The nanflag parameter

Previous Topic Next Topic
 
classic Classic list List threaded Threaded
4 messages Options
Reply | Threaded
Open this post in threaded view
|  
Report Content as Inappropriate

The nanflag parameter

Ștefan-Gabriel Mirea
Hello,

My name is Stefan Mirea. I am a fourth year student of Automatic
Control and Computer Science at the "Politehnica" University of
Bucharest. As Octave has been one of my favourite tools during the
faculty years, I wish to contribute to its development.

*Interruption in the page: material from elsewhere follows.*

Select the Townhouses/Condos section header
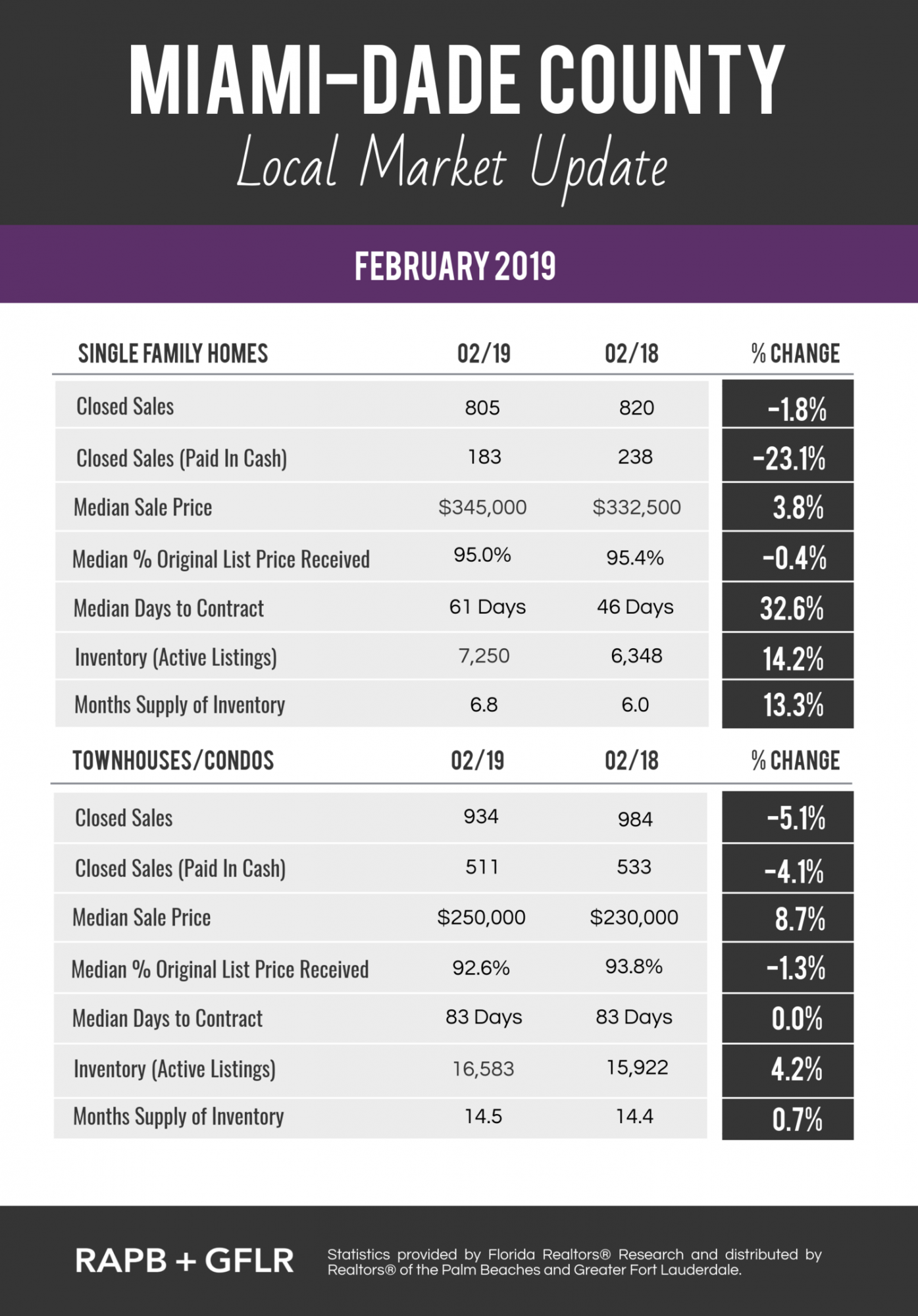 tap(173, 760)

I chose to start with bug #50007. Unfortunately, I don't think there
is any elegant fix that does not imply changing the Octave API. Since
my solution would involve modifying multiple function prototypes, I
decided to describe it below and ask for your opinion before working
on a patch.

According to the MATLAB documentation[1], the functions which accept a
nanflag argument are:
* min
* max
* cummin
* cummax
* sum
* cumsum
* mean
* median
* var
* std
* cov
* medfilt1

together with some recently introduced descriptive statistics
functions, which are not currently implemented in Octave: movsum,
movmean, movmedian, movmax, movmin, movstd, movvar.

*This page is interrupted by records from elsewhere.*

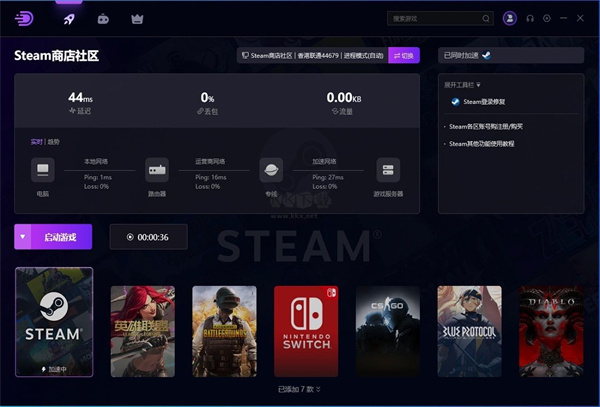The height and width of the screenshot is (407, 600).
Task: Click the 搜索游戏 search field
Action: point(435,18)
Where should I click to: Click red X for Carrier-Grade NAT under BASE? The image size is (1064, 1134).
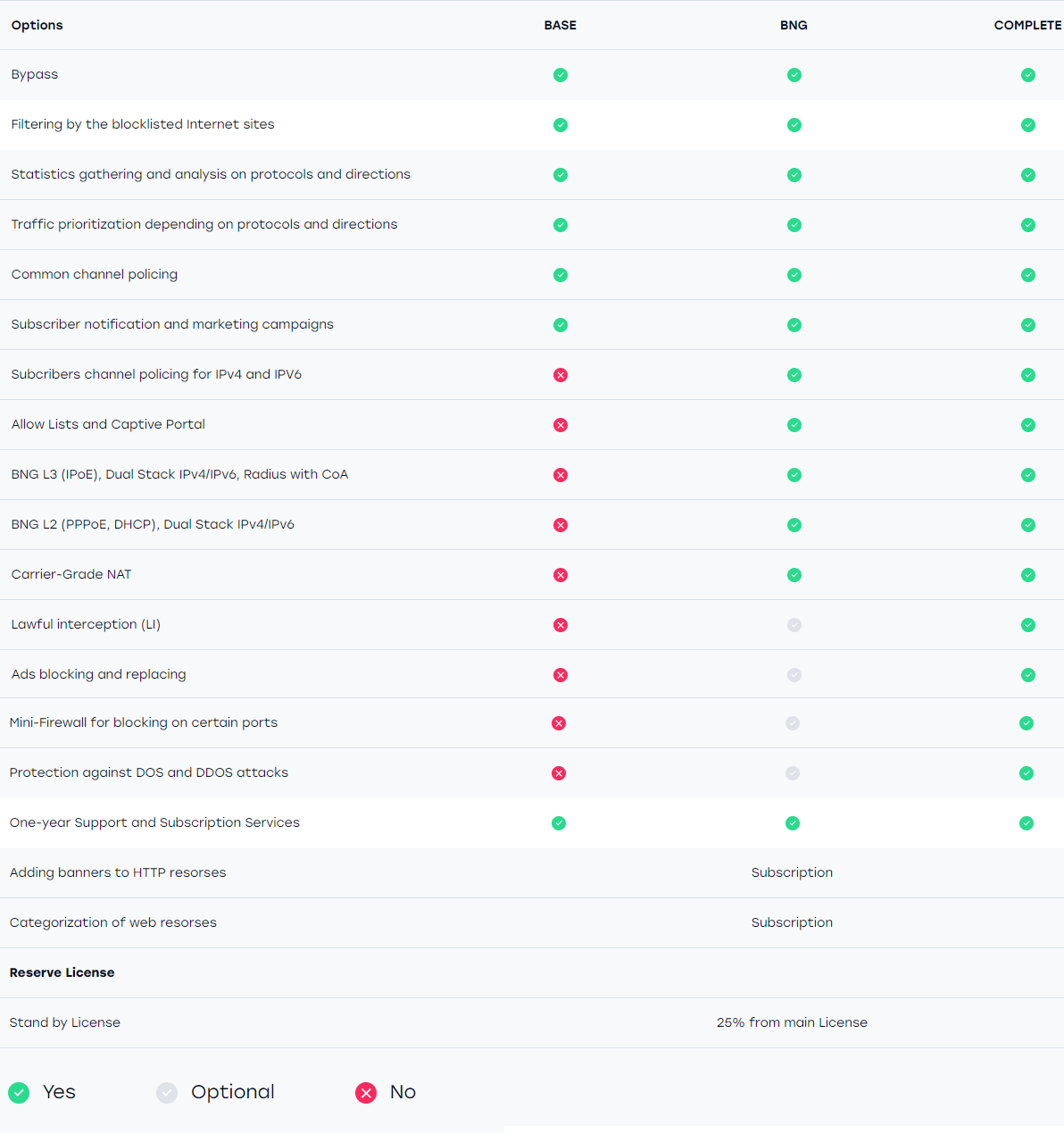pyautogui.click(x=561, y=575)
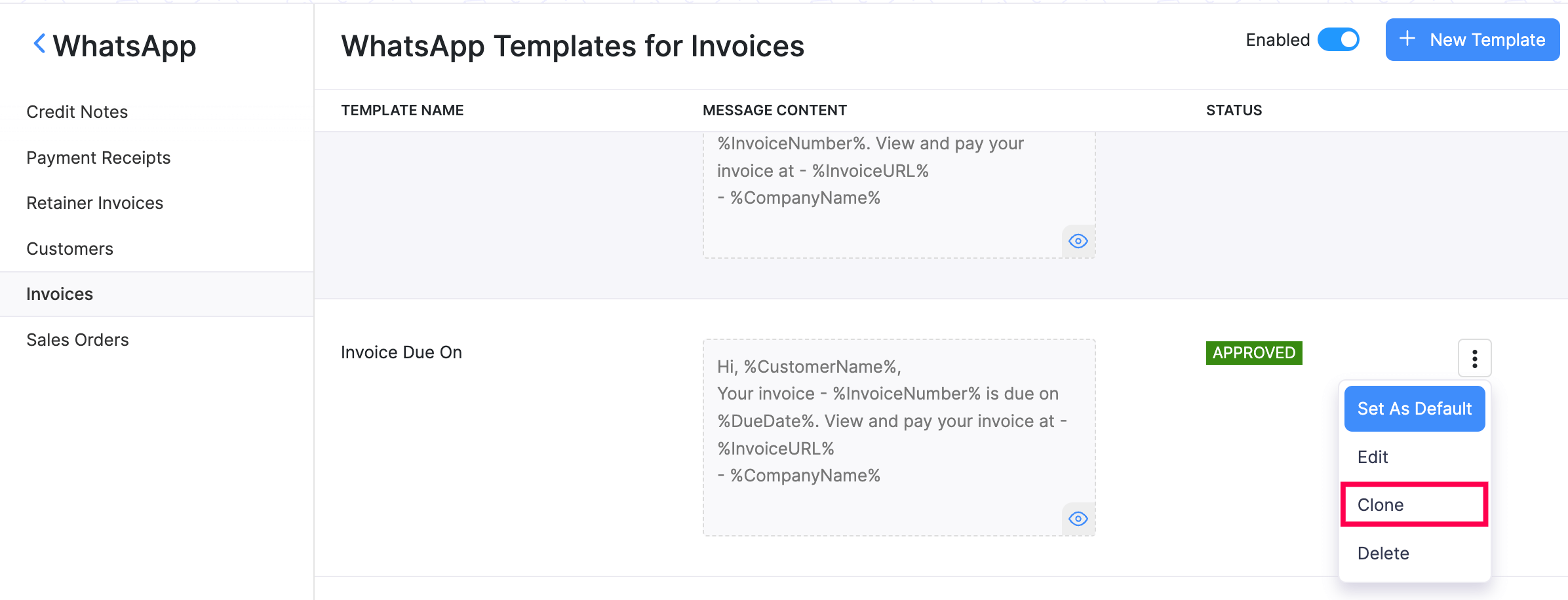Open the three-dot menu for Invoice Due On
1568x600 pixels.
tap(1474, 358)
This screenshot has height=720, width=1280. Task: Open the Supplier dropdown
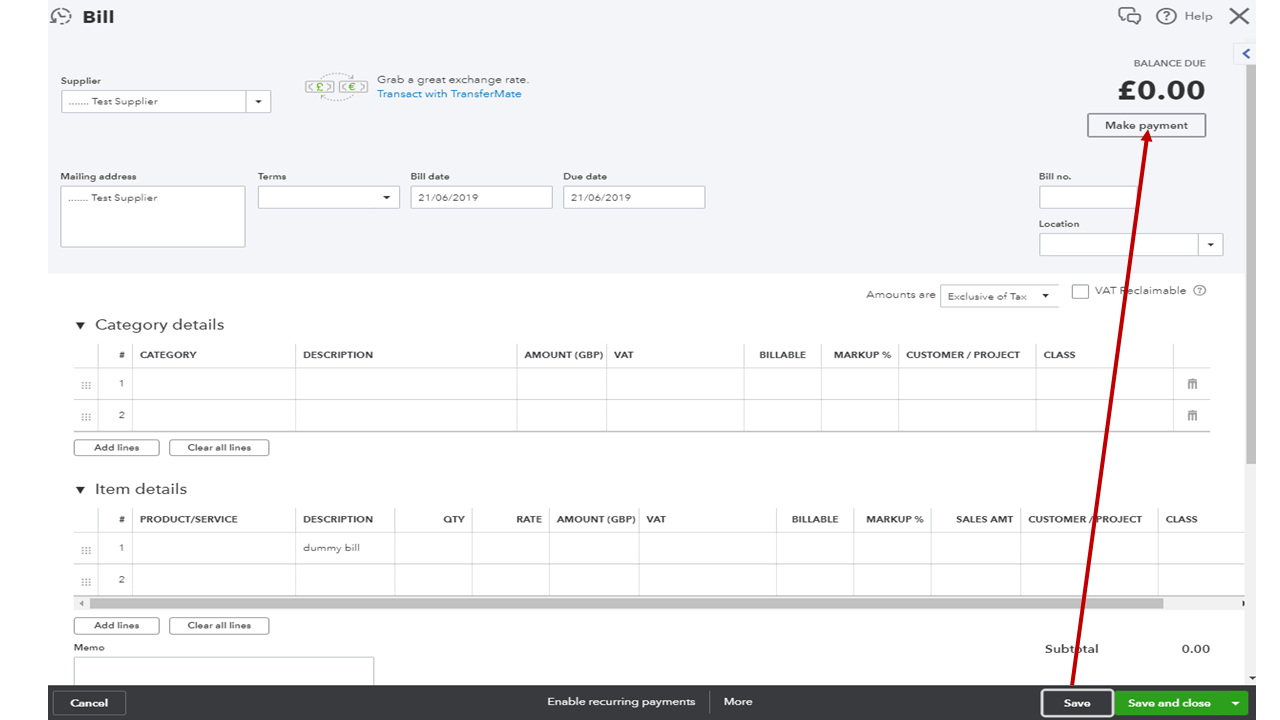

For the one-array-input syntaxes of min and max, I would:

* modify the signature of the do_minmax_red_op() function in max.cc,
in order to receive the boolean nan-flag from do_minmax_body().
do_minmax_red_op() is never called from elsewhere. Unhappily, the two
template specializations, for charNDArray and boolNDArray
respectively, would need to be updated as well, even though these
types don't support NaN values.

* add a nan-flag parameter to the min() and max() methods of all the
classes with which do_minmax_red_op() is instantiated (except
boolNDArray): SparseMatrix, NDArray, SparseComplexMatrix,
ComplexNDArray, FloatNDArray, FloatComplexNDArray, charNDArray and
intNDArray<*> (yet charNDArray methods could be left unchanged as well
because of the specialization). Although these min/max methods are
part of the Octave API, using a default argument would ensure that no
external code would be affected. Inside the Octave core, they are only
called from max.cc. Also, I believe that uniformity towards the min()
and max() methods of other classes would not be a problem, as the
classes above are already the only ones whose min/max methods appear
in this form (receiving the dimension along which the reductions will
be performed; on the other hand, ColumnVector::min() has no parameters
for example).

* add a nan-flag parameter to mx_inline_min() and mx_inline_max().
These functions are used only in the min()/max() methods of the Array
(not Sparse) classes above. The overloads defined with OP_MINMAX_FCNN
would just pass the flag unchanged when calling the OP_MINMAX_FCN or
OP_MINMAX_FCN2 version.

* update do_mx_minmax_op() to receive the nan-flag from the caller
min()/max() method and send it to mx_minmax_op() (which now accepts
it). Again, do_mx_minmax_op() is used only in the min()/max() methods
of the Array classes above.

* update SparseMatrix::min()/max() as well as the versions of
mx_inline_min() and mx_inline_max() defined with OP_MINMAX_FCN and
OP_MINMAX_FCN2 to take the received NaN policy into account.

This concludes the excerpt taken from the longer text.